И нельзя не признать, что при всех крепостнических причудах и издержках хозяйка из нее получилась рачительная. Леса доставляли ей в изобилии материал для изготовления самых разных изделий, от мелкой домашней утвари до превосходной дубовой и ореховой мебели, которую делали искусные столяры и ремесленники, — целый штат их содержался при барской усадьбе. Те же леса доставляли несметное количество своих даров — орехов, грибов и ягод. На пахотных землях плодородного подстепья выращивались богатые урожаи пшеницы и ржи, ячменя и овса, гречихи и проса, гороха, мака, репы и картофеля. Волокна пеньки и льна обрабатывали дворовые и крестьянские девушки: искусные мастерицы, они пряли нити от самых тонких «талек» до хлопковых, мешковых и дерюжных. А потом доморощенные ткачи из тонких нитей ткали полотно для господского «носильного и столового» белья, из толстых нитей изготовляли расхожие холсты, излишки которых продавались. Спасскими веревками снабжалась вся округа. Держала Варвара Петровна водяную мельницу о четырех поставах на речке Кальне, были у нее в имении маслозавод и крупорушня для выработки гречневой, перловой и овсяной крупы, а сверх того — особо почитаемой и любимой крупы «зелёной». Для ее приготовления специально засевали несколько десятин отменной ржи, которую жали, сушили и обрабатывали «в первой половине налива». Спасская каша из «зелёной крупы» была фирменным блюдом на многолюдных дворянских застольях. Зерновые обрабатывались с помощью конной молотильной машины завода Бутенопа в 8 лошадей на приводе. Использовались в хозяйстве и конные веялки того же завода. Восемь каменных хлебных амбаров для зерна располагались в правой стороне усадьбы у основания нижнего фруктового сада. Тургенев помнил, что в голодные года, когда пускалась по миру изможденная крестьянская Русь, спасские мужики у окон с протянутой рукой не стояли и лебеду с полей им собирать не приходилось.

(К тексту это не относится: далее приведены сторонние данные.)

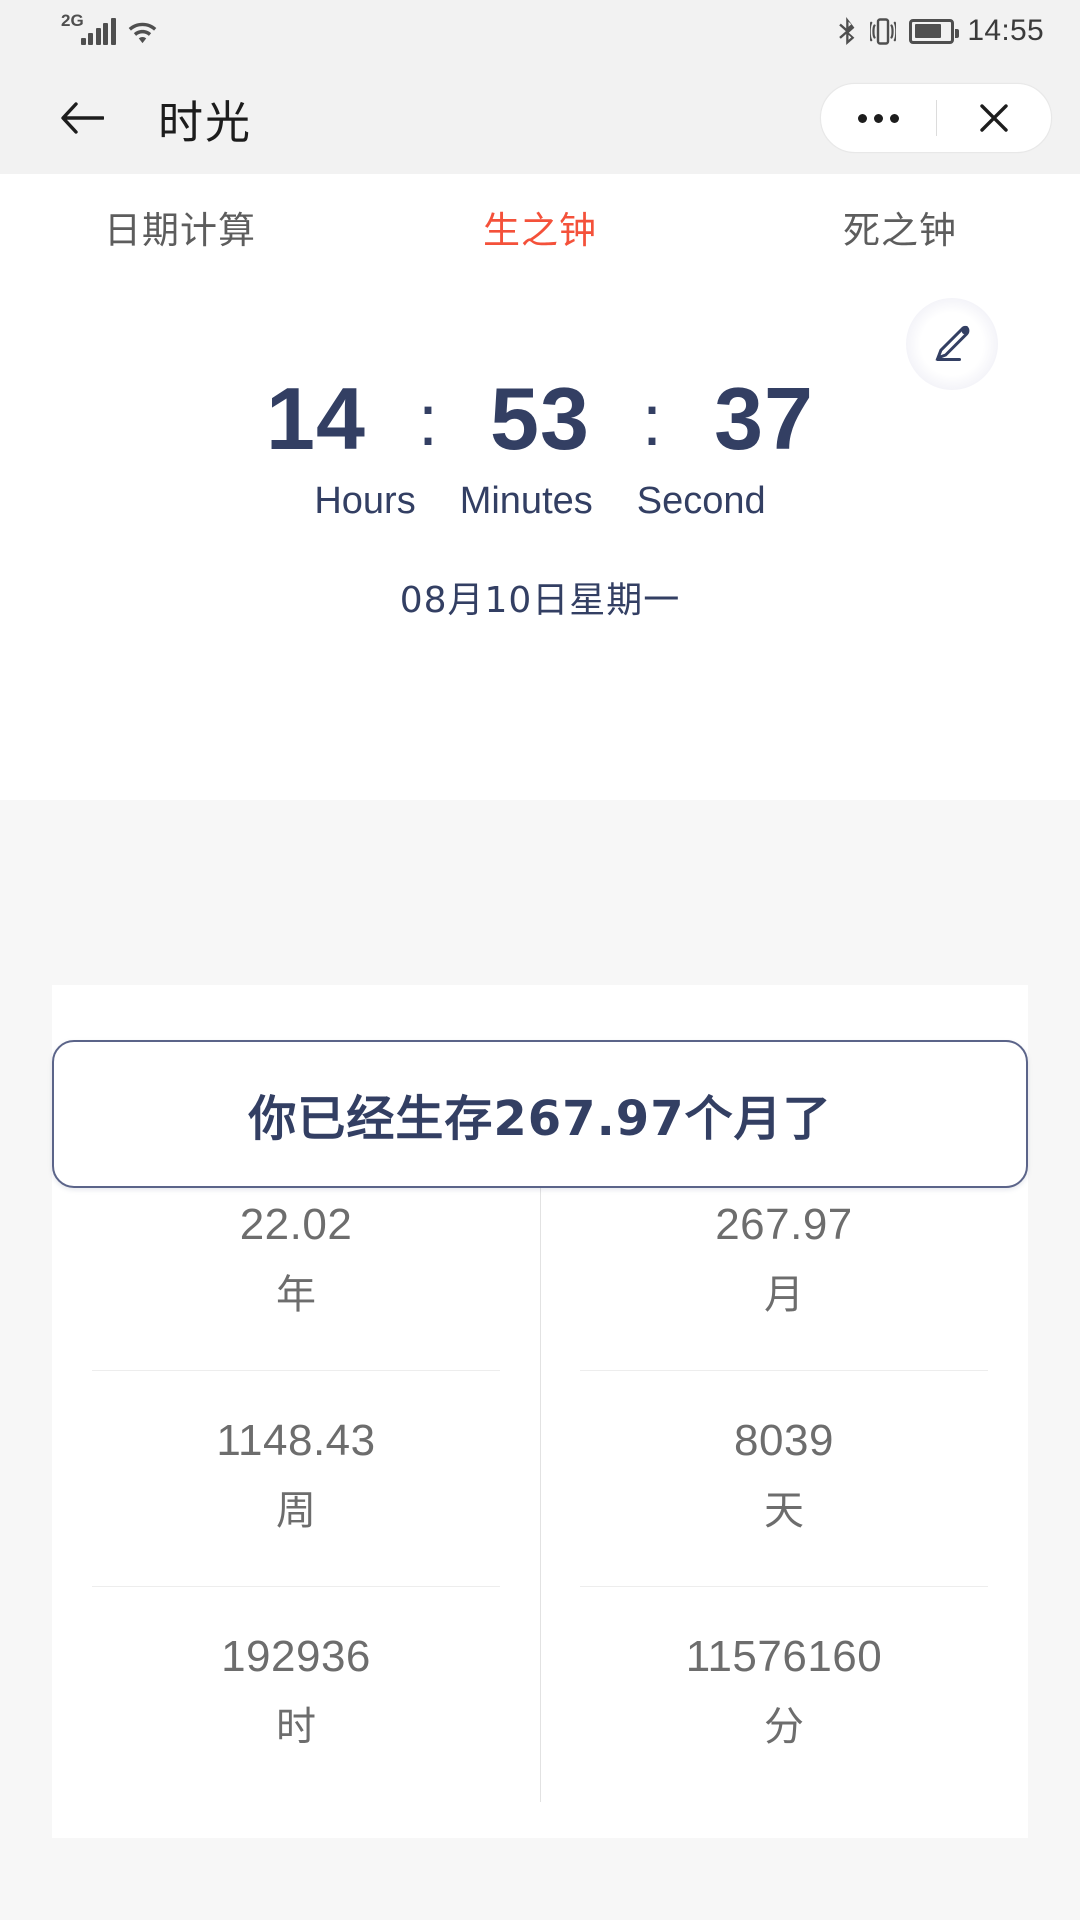 This screenshot has width=1080, height=1920. What do you see at coordinates (900, 227) in the screenshot?
I see `tab-death-clock: 死之钟` at bounding box center [900, 227]. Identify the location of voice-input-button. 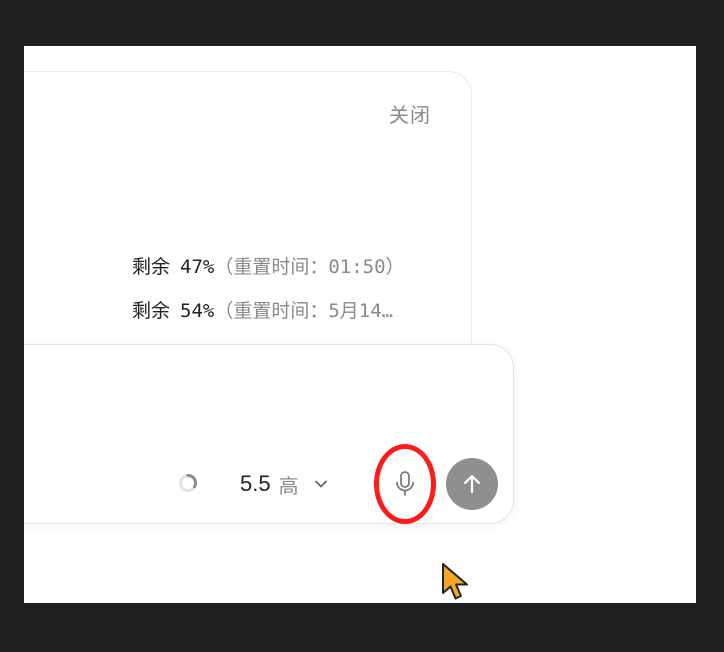
(405, 484).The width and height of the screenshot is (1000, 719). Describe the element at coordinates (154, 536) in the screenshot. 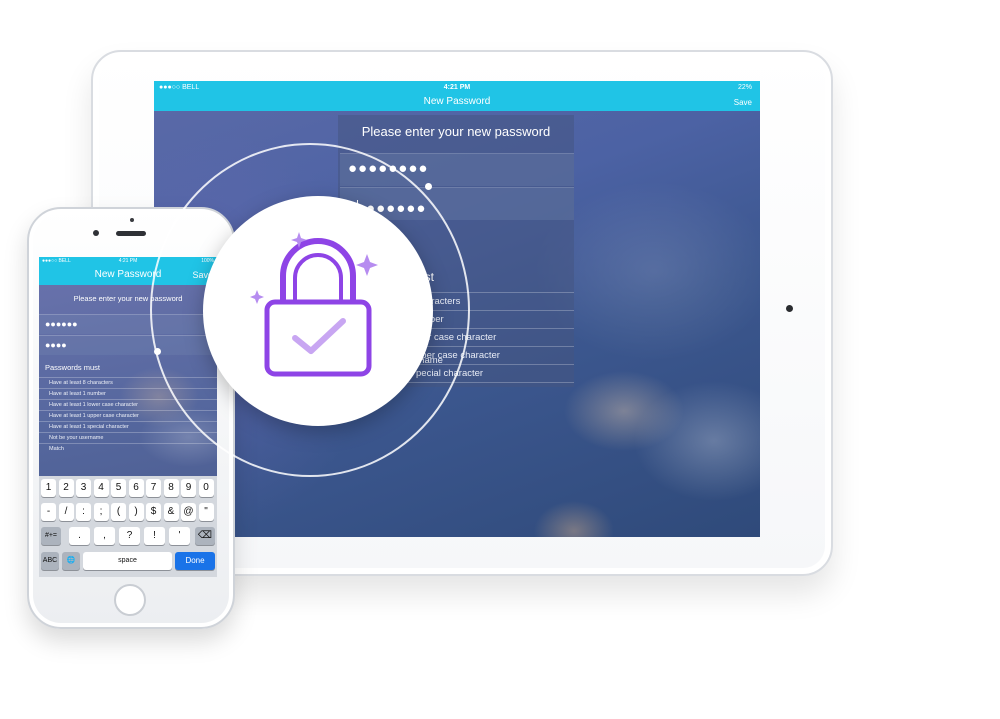

I see `key-exclamation: !` at that location.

Детскими воспоминаниями навеяны Тургеневу поэтические строки о покое и довольстве русской деревни:

«Последний день июня месяца: на тысячу верст кругом Россия — родной край.

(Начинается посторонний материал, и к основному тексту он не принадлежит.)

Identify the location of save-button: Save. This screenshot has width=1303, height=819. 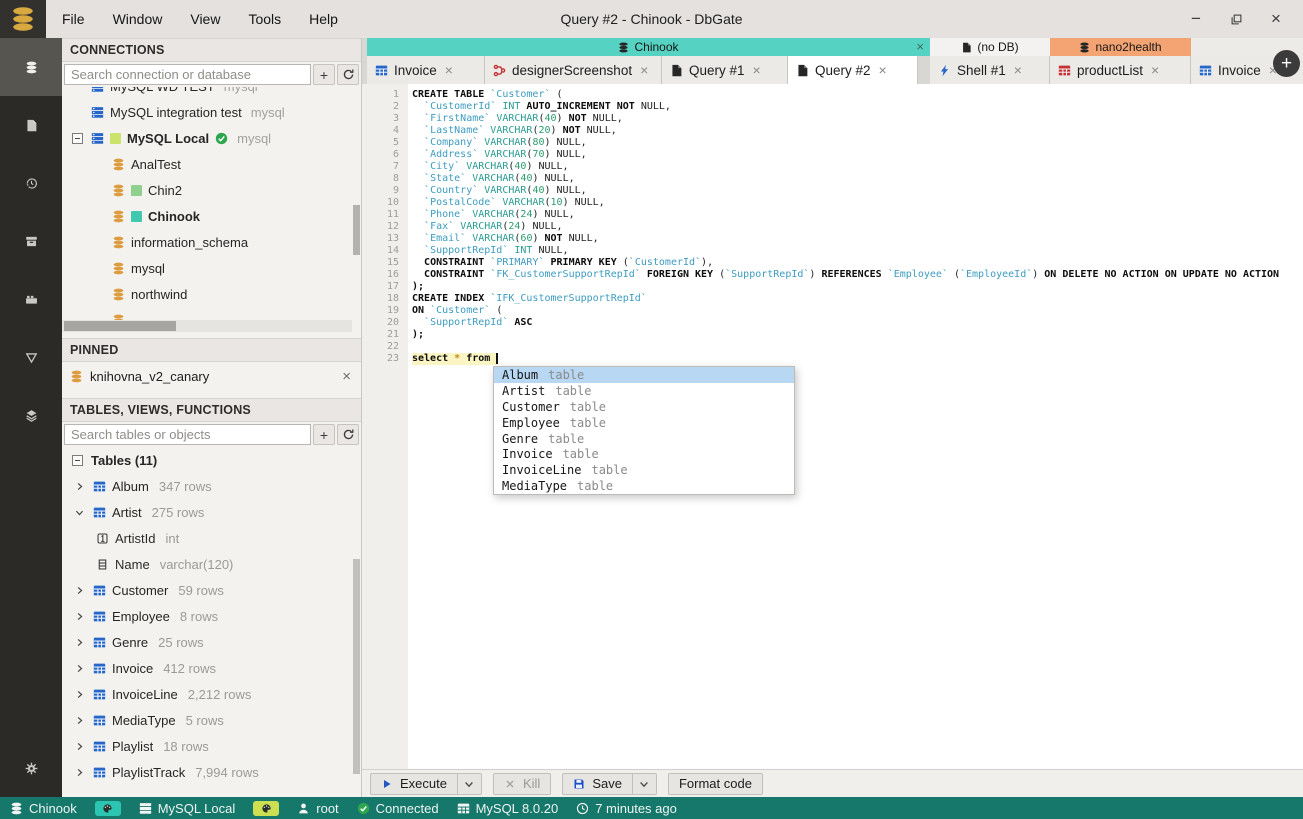
(610, 784).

Ровной синевой залито все небо; одно лишь облачко на нем — не то плывет, не то тает. Безветрие, теплынь… воздух — молоко парное!

Жаворонки звенят; воркуют зобастые голуби; молча реют ласточки; лошади фыркают ж жуют; собаки не лают и стоят, смирно повиливая хвостами.

И дымком-то пахнет, и травой — и дегтем маленько — и маленько кожей. Конопляники уже вошли в силу и пускают свой тяжелый, но приятный дух.

Глубокий, но пологий овраг. По бокам в несколько рядов головастые, книзу исщепленные ракиты. По оврагу бежит ручей; на дне его мелкие камешки словно дрожат сквозь светлую рябь. Вдали, на конце-крае земли и неба — синеватая черта большой реки.

Вдоль оврага — по одной стороне опрятные амбарчики, клетушки с плотно закрытыми дверями; по другой стороне пять-шесть сосновых изб с тесовыми крышами. Над каждой крышей высокий шест скворечницы; над каждым крылечком вырезной железный крутогривый конек. Неровные стекла окон отливают цветами радуги. Кувшины с букетами намалеваны на ставнях. Перед каждой избой чинно стоит исправная лавочка; на завалинках кошки свернулись клубочком, насторожив прозрачные ушки; за высокими порогами прохладно темнеют сени.

Я лежу у самого края оврага на разостланной попоне; кругом целые вороха только что скошенного, до истомы душистого сена. Догадливые хозяева разбросали сено перед избами: пусть еще немного посохнет на припеке, а там и в сарай! То-то будет спать на нем славно!

Курчавые детские головки торчат из каждого вороха; хохлатые курицы ищут в сене мошек да букашек; белогубый щенок барахтается в спутанных былинках.

Русокудрые парни, в чистых низко подпоясанных рубахах, в тяжелых сапогах с оторочкой, перекидываются бойкими словами, опершись грудью на отпряженную телегу, — зубоскалят.

Из окна выглядывает круглолицая молодка; смеется не то их словам, не то возне ребят в наваленном сене.

Другая молодка сильными руками тащит большое мокрое ведро из колодца… Ведро дрожит и качается на веревке, роняя длинные огнистые капли.

Передо мной стоит старуха-хозяйка в новой клетчатой паневе, в новых котах.

Крупные дутые бусы в три ряда обвились вокруг смуглой худой шеи; седая голова повязана желтым платком с красными крапинками; низко навис он над потускневшими глазами.

Но приветливо улыбаются старческие глаза; улыбается все морщинистое лицо. Чай, седьмой десяток доживает старушка… а и теперь еще видать: красавица была в свое время!